We have a dynamic inventory for Ansible that some guy made one year ago, or more or less one year ago, I think,
and I tested it and it works with all versions, but it's now abandoned because the guy left the company where he used this, so if anyone wants to start improving how the Ansible dynamic inventory works with format,
that would be also a nice initial contribution. All right, so that was it for ideas, how to contribute, and what.
I'm about to finish just some slides about where to find this. Forman.org is where you can find most of the official information, like the projects that compose Forman and the channels and general help.
We have two user lists where you can tell us about anything. Forman Dev is mostly focused on discussions about changes that will be in Forman, how to develop it, and users.
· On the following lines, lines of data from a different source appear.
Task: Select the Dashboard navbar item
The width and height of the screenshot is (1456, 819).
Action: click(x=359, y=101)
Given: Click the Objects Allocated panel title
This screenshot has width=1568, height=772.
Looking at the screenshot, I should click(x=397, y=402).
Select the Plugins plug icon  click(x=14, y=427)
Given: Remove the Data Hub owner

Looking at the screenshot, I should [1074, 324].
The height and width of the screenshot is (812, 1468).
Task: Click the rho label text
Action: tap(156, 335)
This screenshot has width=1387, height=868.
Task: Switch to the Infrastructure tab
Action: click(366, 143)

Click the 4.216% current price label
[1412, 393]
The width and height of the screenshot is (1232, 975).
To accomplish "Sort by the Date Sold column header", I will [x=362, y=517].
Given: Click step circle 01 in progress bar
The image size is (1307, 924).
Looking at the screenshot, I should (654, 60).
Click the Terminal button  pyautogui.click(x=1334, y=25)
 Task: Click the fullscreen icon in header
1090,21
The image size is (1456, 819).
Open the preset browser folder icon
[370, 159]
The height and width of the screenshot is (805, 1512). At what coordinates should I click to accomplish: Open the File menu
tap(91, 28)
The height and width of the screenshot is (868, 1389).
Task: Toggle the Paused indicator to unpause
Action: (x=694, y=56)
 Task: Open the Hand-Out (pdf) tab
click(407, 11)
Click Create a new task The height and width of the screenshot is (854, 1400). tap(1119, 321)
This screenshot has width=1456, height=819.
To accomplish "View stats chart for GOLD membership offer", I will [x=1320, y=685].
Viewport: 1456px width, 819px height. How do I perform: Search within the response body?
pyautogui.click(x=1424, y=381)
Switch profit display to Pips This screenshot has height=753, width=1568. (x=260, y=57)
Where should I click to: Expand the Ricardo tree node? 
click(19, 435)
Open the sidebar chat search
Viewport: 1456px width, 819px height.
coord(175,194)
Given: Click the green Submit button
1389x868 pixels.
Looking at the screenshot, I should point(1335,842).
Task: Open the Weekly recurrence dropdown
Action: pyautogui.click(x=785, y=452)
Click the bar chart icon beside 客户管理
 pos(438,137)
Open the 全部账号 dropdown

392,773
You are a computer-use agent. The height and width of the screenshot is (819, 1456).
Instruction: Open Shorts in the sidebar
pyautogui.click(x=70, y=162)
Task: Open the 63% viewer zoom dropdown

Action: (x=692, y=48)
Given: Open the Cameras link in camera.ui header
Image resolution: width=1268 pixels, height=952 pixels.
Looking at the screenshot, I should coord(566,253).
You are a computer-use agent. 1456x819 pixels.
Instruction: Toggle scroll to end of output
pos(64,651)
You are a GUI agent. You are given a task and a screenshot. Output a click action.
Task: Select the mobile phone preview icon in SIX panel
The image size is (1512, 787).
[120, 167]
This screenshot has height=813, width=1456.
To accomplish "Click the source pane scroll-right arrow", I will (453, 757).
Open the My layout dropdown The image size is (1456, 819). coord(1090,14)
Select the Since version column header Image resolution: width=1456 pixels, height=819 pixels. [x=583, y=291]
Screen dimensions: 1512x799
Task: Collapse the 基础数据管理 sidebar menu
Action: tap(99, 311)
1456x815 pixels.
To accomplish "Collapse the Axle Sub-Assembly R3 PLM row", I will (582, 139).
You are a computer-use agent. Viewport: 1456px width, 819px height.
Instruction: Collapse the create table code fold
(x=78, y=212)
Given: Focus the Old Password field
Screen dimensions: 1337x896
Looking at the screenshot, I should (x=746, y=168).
It's for help or people just telling us that maybe Forman doesn't fit well their use case for some reason. And then, I forgot to write it, it's Forman Security, which you can send security reports there.
Then, again, the RAC channels, please hang out there. If you use a BNC, you can be there all day, and if someday you see some question or something and you work in that area,
you can help us. And that's the repository. We love new contributors. Well, thank you all for coming, and thank you especially if you made some contributions. We're in the, I don't know what's the name of the building, but it's the San Toes stand.
We hold office hours tomorrow from one to three. If you want to come by and ask us questions about Forman or you want help, we'll be there. We will also be at configuration management camp from Monday to Tuesday.
We have our own room there, so I hope to see you there if you're interested in this area. And if you don't know how to write a plugin, I'll go through that process also there. It will be more of a technical talk.
We'll go through how to write code for that. And also tomorrow I'm speaking about Forman and how are we going to manage containers.
Okay, so that's it. If you guys want some stickers, I'll be here. Do you guys have any questions or comments?